Sometimes a person is misaligned for a role and a change needs to be made. But more often, human nature is the culprit behind “giving up.” We’re impatient with a person’s slow learning curve; we expect perfect results right away without clarifying clear expectations; we get frustrated with someone’s behavior when they’re not doing the job how it should be done. Such was the case with Greek grammar teacher, Joseph Degenhart, who was so furious with an unruly boy that he demanded the child be expelled from school. He wrote, “Nothing will ever become of you.” The student, as it turned out, was Albert Einstein.
Because of such poor references, Einstein barely squeaked into college. But there, he met upper classman and a fellow physics student, Michelangelo Besso, who helped Einstein get a job and engaged him frequently in scientific discussions. It was during these talks with Besso that Einstein made his intellectual leap that lead to the discovery of atomic power which reframed how we think about the universe. Hardly anyone remembers Besso, but without Besso’s belief in Einstein, the world may have missed out on one of the greatest thinkers in history. Besso saw the tree and not just the seedling.

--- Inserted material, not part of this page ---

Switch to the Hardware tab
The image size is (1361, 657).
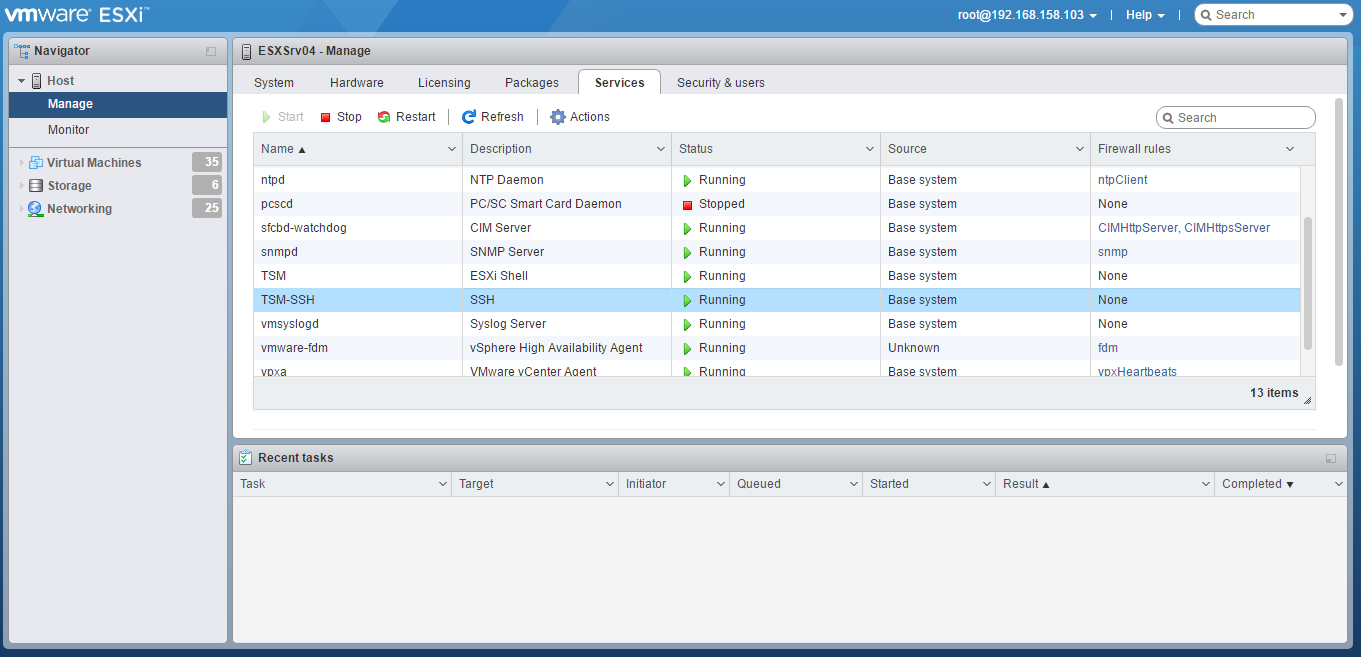[356, 83]
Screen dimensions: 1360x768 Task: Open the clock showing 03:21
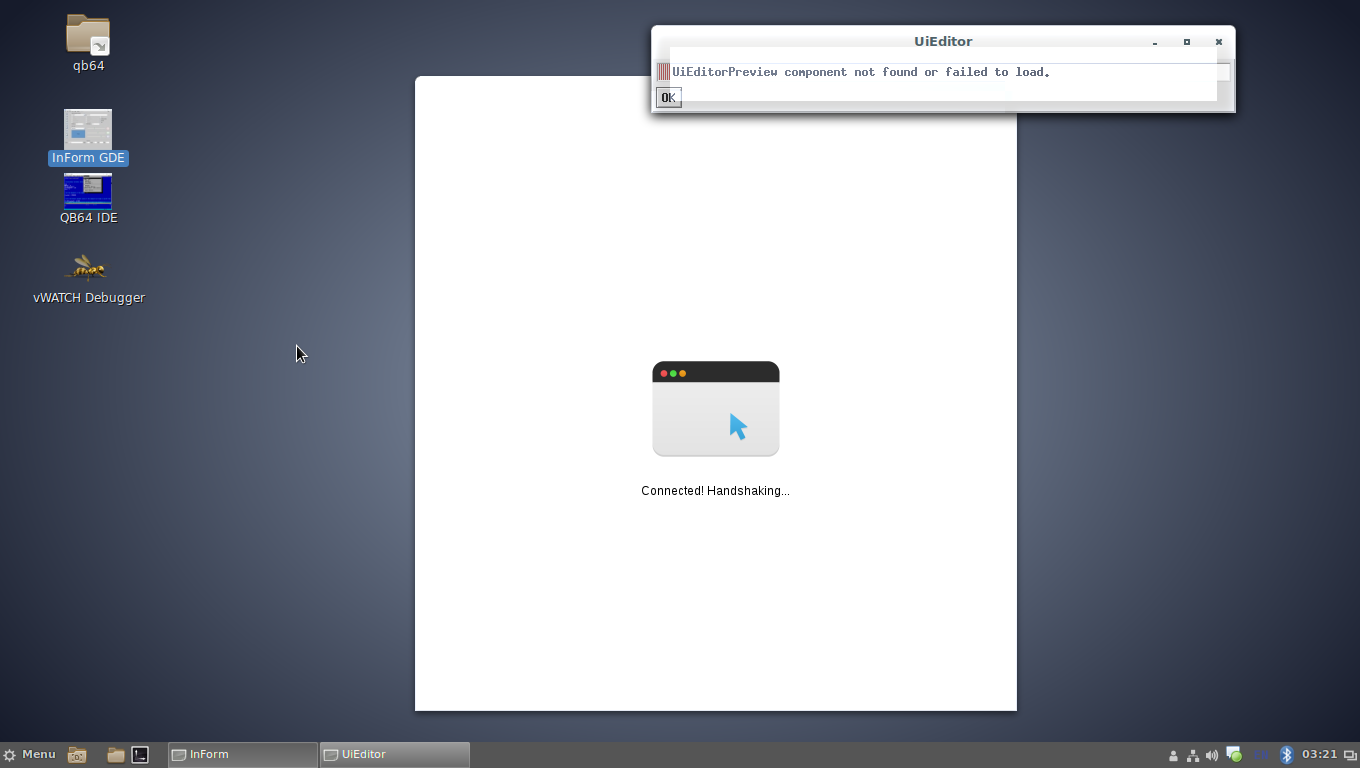pyautogui.click(x=1319, y=755)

When we look at a person’s potential—whether it’s a coworker, direct report, friend, partner or child, it requires us to see past the “seed” and envision the mighty tree it can become. Consider how often you see others as trees or just mere seedlings:
- Do you notice people’s strengths or focus their weaknesses?

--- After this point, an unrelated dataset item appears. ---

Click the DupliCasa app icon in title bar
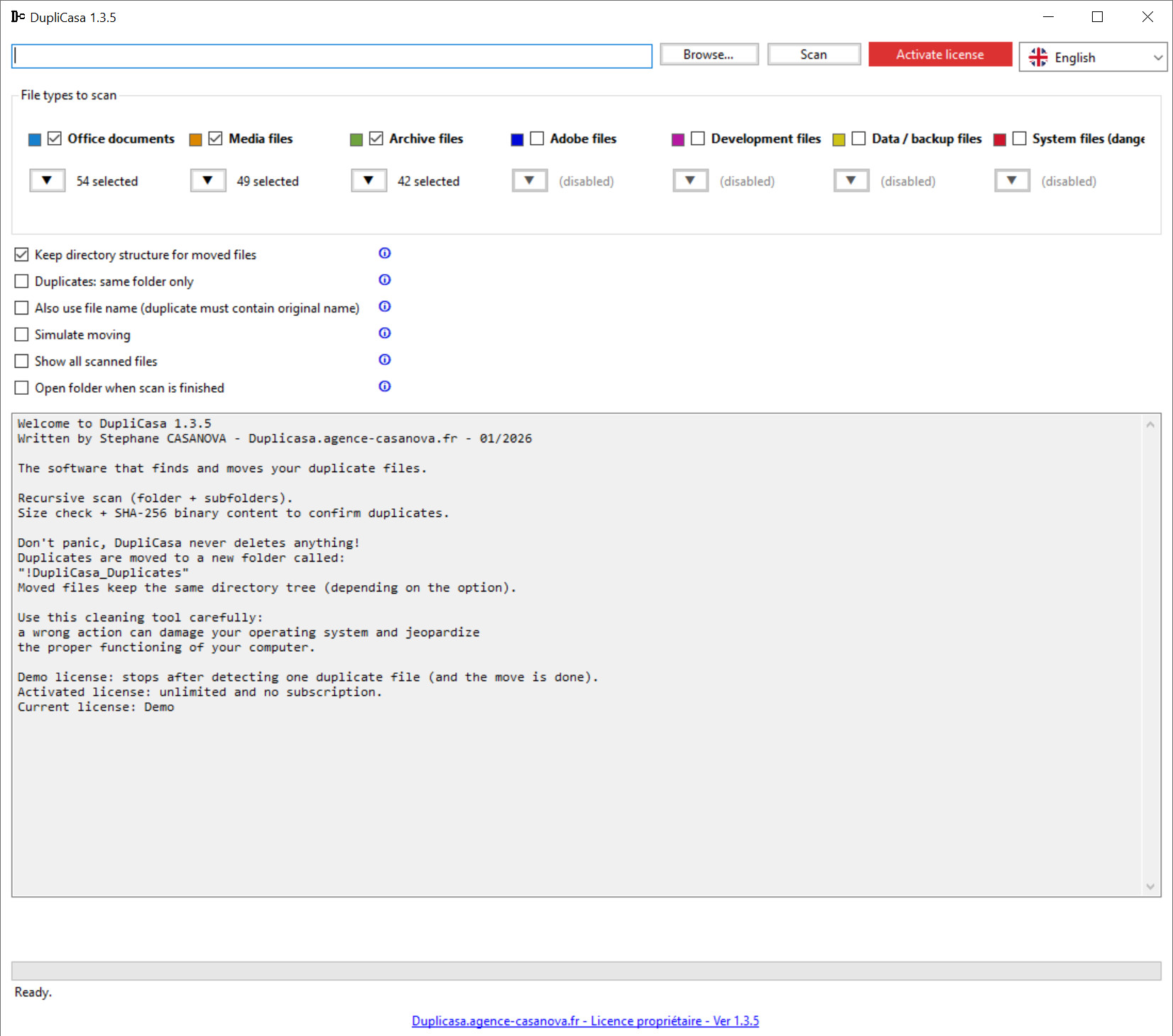Image resolution: width=1173 pixels, height=1036 pixels. 18,17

- Do you recognize people when they do good things or just tend to expose them when they fail?
- Do you encourage people to take on challenges or discourage them from taking a risk?
- Do you allow people to try and fail, or do you correct them at the first sign of a possible mistake?
Choosing to see others’ potential means we accept that a mature tree doesn’t magically appear overnight—it’s a product of growth over time. Chances are that your current success is a direct or indirect result of someone who recognized and believed in your potential—even when you were just a seedling. Perhaps it was a parent, leader, mentor, or friend.
When people choose to see, and communicate the potential in others, they are more likely to engage people’s strengths, unlock others’ latent talents, and strengthen working relationships. There is undeniable power in seeing the potential in others. When one flame lights another, both end up shining a little brighter.